If you’ve seen the traditional “Nutcracker” too many times and the magic is wearing off, come see “A Kansas Nutcracker” at the Lawrence Arts Center and it will be restored.
This version, with its cast of more than 100, is more than theater and ballet. As the stage fills with dozens of energetic children and their elders, it’s a force of nature.
It opened Friday night at the arts center, 940 N.H., and continues with shows at 7:30 p.m. today, Dec. 19 and 20, and at 2 p.m. Sunday and Dec. 21.
Choreography throughout the production — and there’s so much! — is the work of Deborah Bettinger, also the show’s artistic director and the originator of this Kansas-themed adaptation, now in its fifth iteration at the arts center. And Ric Averill’s script handily adapts E.T.A. Hoffman’s original story to the Kansas plains, complete with John Brown, border ruffians, Delaware Indians and more.
The opening scene, as in the original, takes place at a Christmas Eve party, but now it’s set in a barn dance. Averill’s capable stage direction is evident as even the youngest players pick up their cues briskly.
But the theater of the first scene quickly yields to the expected ballet, as Godfather Drosselmeyer (consummately played by Ron Willis) bestows his life-size toys: mechanical horse and monkey, a clown, duck and sugar stick. All but the Doll (Helen Hawkins) are played by the professional members of the 940 Dance Company, and all quickly enchanted the audience.
The traditional battle between mice and toy soldiers ensues, and these mice will steal your heart, thanks to Jennifer Glenn’s charming mouse costumes (as well as to much convincingly mouse-like scampering). Fortunately, good triumphs as the soldiers defeat the mouse army, with the help of a well-thrown shoe from Clara, the female lead. She’s played winningly by Sophie Laufer, whose movement on stage is wonderfully fluid throughout.
The first act ends with the graceful ballet of the Snow Queen (Lucy Shopen) and Snow King (R. Vance Baldwin), joined by eight talented dancers representing Snow, plus five young Snow Flakes, all in white tutus. Tchaikovsky’s children’s chorus, here a “Prairie Chorus,” harmonizes sweetly as accompaniment to the dance.
Act Two, set in the Prairie Kingdom of the Nutcracker Prince (Matt Rood), furnishes dancing Cavalry, dancing Grasshoppers (again brilliantly costumed by Glenn), Spanish dancers, a dancing Snake, dancing Delawares, even choreographer Bettinger herself on ten-foot stilts within a giant bustled skirt from which nine schoolchildren emerge.
Danger threatens as the Ruffians return to set fire to the barn, but they’re defeated by a coalition of Act One’s toys and soldiers. That done, a last ballet is elegantly performed — nice lifts, you two — by Juliet Remmers as an older Clara and R. Vance Baldwin as an older Kurt. Finally Clara awakens from the dream she entered as she fell asleep on Christmas Eve, clutching her gift of the nutcracker.
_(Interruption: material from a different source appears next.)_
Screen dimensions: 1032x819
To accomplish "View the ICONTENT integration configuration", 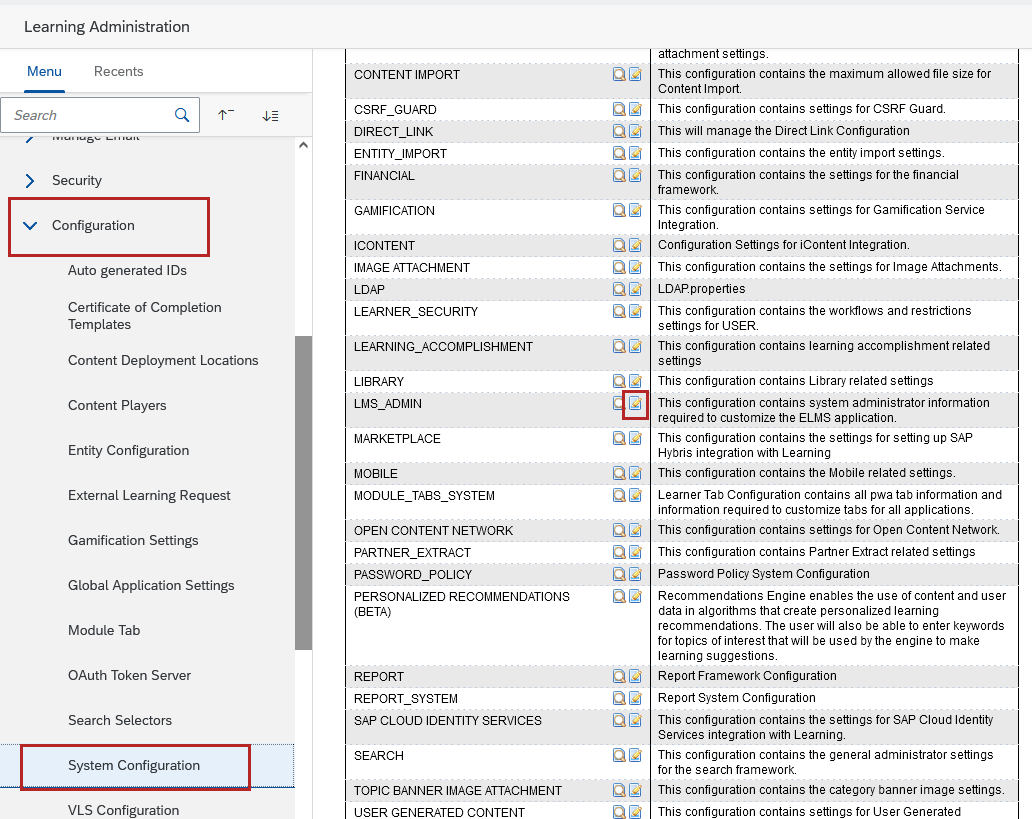I will [620, 245].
A 13-member orchestra conducted by Jeff Dearinger capably supplies Tchaikovsky’s memorable music. Passages echoing the original instrumentation, with flute, piccolo, bassoon, harp, violin and viola, are just right. The “prairie” effect of mandolins and mandola, coupled with the absence of the original horns and brass, takes a bit of getting used to, but it’s in keeping with this creative recasting of the well-loved Christmas ballet.